The sudden shift to remote work environment during the pandemic increased the workloads for the IT personnel and created new priorities
The shift to a remote work environment meant that enterprises needed to ensure seamless productivity and consistent security. Setting up VPNs and shipping of new equipment to employees are all part of the shift. To normalize the situation, IT departments are consistently fine-tuning the WFH processes and different strategies like access control.
CIOs say that some IT decision-makers believe that their budgets will continue to be the same. Around the same number of executives believe that a decrease in the IT budget is certain. Thus, it boils down that IT leaders will be required to focus on the budget, logistics, operational efficiency, and cost control.
To taste success in the new environment, IT departments must identify sections to cut costs and boost user efficiency effectively. They have to also focus on increasing security via high-impact projects and quick successes. The IT service desk is a critical area to be evaluated. Identifying common issues that traditionally drove the service desk calls and mode of address, can be a good initiating step.
Locally cached credentials and expired passwords
CIOs say that pre-COVID, the top service desk call driver requested for password resets. The situation hasn’t changed much in the current scenario. Organizations have seen a gradual increase in calls related to expired passwords and locally cached or stored credentials.
Many enterprises still utilize regular periodic password expiration methods. Security leaders believe that this practice results in poor password practices; however, it remains a compliance need. The users of such enterprises will not receive the password expiry notifications when they are off-network. As a result, the users will not be able to log in when they try to connect to the VPNs, as the system depends on expired passwords for authentication.
Security leaders clarify that even when an organization has deployed password reset solutions that notify users of imminent password expiration, the locally cached credential will go out of sync with the latest password when its reset remotely.

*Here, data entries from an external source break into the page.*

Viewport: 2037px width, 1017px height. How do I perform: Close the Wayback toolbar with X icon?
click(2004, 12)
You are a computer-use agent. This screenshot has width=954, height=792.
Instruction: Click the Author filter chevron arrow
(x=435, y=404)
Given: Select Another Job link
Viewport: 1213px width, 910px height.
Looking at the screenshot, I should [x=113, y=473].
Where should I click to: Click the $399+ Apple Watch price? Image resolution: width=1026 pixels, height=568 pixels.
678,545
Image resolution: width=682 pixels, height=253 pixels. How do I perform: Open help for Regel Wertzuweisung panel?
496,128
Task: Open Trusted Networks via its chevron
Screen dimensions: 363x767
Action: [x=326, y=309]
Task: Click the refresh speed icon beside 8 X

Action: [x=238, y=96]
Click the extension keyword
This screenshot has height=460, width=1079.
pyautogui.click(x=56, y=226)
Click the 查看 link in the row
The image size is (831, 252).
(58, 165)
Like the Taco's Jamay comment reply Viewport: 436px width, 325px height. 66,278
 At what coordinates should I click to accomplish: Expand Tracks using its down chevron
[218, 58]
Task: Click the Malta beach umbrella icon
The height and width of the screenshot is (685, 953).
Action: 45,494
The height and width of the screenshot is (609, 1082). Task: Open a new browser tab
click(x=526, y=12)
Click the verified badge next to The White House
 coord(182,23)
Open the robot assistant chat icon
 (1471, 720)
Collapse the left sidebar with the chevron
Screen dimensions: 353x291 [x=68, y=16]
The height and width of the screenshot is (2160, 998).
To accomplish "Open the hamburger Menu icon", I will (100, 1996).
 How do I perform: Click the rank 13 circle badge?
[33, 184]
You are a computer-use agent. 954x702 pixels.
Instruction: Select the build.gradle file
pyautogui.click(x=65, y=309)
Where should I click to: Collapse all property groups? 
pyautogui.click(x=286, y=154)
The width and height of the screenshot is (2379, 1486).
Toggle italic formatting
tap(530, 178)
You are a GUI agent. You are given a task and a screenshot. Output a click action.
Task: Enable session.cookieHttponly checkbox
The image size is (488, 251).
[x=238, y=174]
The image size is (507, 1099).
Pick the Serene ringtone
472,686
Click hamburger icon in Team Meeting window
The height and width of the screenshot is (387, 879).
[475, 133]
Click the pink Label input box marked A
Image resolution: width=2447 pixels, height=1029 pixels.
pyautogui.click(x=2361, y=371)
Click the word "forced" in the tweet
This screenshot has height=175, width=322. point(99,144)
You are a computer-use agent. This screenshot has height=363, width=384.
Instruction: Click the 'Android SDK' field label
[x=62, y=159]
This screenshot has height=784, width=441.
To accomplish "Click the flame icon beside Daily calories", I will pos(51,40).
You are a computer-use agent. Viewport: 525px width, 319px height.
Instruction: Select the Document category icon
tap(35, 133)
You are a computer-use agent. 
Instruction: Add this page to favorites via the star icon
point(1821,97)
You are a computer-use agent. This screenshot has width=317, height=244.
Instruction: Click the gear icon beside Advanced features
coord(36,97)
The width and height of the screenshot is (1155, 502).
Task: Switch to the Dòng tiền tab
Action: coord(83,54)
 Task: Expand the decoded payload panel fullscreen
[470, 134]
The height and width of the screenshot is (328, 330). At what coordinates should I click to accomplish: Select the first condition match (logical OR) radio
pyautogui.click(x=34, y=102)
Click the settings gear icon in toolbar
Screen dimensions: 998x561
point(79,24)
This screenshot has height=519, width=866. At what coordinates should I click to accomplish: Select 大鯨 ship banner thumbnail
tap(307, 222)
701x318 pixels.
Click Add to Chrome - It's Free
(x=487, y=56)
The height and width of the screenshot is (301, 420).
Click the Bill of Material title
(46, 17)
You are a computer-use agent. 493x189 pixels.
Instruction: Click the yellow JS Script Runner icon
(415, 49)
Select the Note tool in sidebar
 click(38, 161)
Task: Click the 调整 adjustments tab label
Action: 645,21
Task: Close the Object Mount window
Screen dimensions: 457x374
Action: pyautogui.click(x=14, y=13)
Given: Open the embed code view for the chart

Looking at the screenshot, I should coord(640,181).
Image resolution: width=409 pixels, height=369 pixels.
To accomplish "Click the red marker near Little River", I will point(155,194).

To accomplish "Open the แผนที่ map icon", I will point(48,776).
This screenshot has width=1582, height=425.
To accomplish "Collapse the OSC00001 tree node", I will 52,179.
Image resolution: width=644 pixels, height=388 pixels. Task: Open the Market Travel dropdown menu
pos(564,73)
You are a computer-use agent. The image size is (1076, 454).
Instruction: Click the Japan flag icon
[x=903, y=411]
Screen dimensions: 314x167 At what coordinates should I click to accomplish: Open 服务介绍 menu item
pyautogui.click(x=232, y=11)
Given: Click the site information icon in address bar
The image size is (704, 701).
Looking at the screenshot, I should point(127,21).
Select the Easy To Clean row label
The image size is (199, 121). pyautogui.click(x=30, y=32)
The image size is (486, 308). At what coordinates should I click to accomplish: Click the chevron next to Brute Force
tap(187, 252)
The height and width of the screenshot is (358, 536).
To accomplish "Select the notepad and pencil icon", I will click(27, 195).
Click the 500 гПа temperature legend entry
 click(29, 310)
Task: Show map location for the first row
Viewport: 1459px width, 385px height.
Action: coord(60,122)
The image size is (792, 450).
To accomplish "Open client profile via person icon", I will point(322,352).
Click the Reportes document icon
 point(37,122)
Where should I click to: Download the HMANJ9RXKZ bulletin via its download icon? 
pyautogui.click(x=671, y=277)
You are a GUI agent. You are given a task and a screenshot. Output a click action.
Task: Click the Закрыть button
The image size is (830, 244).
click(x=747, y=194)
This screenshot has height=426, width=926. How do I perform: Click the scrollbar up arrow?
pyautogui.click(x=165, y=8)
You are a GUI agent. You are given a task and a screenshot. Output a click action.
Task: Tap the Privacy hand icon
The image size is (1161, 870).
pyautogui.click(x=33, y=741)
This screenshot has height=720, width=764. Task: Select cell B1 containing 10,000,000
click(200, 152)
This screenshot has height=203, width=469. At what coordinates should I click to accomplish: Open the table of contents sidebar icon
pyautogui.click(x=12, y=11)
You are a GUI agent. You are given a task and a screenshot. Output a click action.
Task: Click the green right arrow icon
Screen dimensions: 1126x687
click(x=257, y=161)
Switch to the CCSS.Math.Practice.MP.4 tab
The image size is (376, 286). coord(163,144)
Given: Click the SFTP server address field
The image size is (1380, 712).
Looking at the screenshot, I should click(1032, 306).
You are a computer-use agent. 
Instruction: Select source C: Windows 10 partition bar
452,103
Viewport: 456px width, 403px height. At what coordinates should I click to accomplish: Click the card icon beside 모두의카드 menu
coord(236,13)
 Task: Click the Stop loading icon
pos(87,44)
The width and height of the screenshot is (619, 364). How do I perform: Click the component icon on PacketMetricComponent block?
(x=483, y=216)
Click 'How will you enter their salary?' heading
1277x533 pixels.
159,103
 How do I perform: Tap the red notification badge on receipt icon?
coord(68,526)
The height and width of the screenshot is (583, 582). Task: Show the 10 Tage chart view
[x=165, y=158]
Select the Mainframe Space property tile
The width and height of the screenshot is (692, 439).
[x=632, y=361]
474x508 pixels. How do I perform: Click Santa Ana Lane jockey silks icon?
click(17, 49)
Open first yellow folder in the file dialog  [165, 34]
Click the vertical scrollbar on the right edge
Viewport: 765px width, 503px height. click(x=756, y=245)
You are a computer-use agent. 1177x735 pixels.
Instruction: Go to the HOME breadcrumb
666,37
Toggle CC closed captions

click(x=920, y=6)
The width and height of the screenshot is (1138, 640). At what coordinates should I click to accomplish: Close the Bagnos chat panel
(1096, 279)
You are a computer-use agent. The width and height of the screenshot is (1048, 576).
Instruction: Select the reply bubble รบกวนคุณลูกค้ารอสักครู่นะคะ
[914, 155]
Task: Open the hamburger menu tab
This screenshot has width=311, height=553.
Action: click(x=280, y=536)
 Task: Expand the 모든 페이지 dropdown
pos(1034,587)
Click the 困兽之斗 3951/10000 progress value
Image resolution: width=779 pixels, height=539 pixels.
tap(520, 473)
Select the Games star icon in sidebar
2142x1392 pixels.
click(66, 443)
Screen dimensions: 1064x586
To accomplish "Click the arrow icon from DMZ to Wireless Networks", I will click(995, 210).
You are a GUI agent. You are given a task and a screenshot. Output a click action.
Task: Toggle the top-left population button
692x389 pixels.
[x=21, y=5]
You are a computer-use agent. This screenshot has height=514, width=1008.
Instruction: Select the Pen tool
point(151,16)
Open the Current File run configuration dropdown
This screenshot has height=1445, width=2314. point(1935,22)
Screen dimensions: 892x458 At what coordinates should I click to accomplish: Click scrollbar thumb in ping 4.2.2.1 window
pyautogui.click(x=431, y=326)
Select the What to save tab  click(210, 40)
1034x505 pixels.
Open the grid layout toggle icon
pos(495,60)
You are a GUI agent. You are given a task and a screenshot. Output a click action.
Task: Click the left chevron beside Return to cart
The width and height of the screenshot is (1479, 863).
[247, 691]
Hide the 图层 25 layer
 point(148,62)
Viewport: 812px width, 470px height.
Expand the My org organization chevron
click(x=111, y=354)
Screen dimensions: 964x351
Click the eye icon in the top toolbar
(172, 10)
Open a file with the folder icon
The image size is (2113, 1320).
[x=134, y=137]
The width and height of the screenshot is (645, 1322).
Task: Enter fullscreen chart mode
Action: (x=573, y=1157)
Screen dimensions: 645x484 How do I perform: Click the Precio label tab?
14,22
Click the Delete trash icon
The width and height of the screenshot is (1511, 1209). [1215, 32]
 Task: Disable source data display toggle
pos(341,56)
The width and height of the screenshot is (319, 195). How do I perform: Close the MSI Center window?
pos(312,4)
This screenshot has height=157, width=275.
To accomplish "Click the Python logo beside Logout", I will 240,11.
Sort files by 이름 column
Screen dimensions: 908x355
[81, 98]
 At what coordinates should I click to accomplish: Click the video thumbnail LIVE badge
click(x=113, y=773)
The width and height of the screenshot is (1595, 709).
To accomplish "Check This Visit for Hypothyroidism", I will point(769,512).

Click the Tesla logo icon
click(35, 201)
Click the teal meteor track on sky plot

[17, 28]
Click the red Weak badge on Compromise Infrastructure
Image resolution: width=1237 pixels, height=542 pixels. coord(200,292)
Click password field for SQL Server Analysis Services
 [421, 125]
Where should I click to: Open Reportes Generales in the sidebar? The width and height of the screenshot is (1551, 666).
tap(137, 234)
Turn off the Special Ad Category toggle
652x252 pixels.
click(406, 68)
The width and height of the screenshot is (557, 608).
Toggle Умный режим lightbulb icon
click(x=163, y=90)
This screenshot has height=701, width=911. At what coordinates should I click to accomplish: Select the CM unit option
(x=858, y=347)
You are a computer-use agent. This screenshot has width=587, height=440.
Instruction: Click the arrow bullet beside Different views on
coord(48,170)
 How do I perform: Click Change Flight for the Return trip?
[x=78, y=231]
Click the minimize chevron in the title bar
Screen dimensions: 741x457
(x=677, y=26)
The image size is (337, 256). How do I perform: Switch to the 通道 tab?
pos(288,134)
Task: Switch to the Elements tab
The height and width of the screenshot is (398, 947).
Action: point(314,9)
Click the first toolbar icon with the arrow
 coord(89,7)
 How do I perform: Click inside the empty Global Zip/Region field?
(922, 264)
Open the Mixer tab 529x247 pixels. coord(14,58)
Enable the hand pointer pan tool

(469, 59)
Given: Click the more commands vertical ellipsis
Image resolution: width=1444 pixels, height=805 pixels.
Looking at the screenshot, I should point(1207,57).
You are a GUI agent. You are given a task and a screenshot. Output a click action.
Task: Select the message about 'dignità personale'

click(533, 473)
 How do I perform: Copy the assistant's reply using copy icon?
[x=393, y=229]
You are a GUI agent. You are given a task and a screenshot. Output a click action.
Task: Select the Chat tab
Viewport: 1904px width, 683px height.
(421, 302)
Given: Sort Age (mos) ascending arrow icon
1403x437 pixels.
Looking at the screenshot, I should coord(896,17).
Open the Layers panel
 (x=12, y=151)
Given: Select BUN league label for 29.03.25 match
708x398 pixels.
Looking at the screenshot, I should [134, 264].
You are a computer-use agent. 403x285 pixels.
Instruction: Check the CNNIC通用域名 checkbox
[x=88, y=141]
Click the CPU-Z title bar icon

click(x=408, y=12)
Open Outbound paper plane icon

This could result in a lockout. IT service desks will need to intervene in both cases, it not only results in increased costs but also results in security gaps as most service desks don’t have secure user verification.
Some security standard bodies like NCSC and NIST suggest complete removal of password expiration services and recommend forced password changes when successful detection of leaked passwords occur. However, this is a counterproductive move, as enterprises will be exposed to threat actors for extended periods. It may take more than two hundred days on average to identify that a breach has occurred.
CIOs suggest that the better move is to deploy stronger and smarter policies that reward users with spaced out password changes depending on their password’s strength and length. Such solutions will also have the capacity to block the utilization of compromised, leaked, or weak passwords.
Implement solutions that can notify users when using the VPN that they have to change the password proactively before it expires. A self-service password reset solution is one such measure that can update locally cached ID and passwords. It is the most optimal solution for reducing the IT service desk’s high-volume calls and freeing up IT personnel.
User lockouts and device encryptions
CIOs believe that the remote working and increased utilization of encrypted devices to ensure secure and remote working were the main reasons for increasing lockout calls. Many solutions that allow authentication of users to decrypt devices are available. Often enterprises rely on other encryption solutions for managing and retrieving the keys. Employing a third-party solution for the self-service key recovery is also a popular solution among the CIOs. It is vital to ensure that it is available remotely and follow secure user verification protocols when providing the recovery key.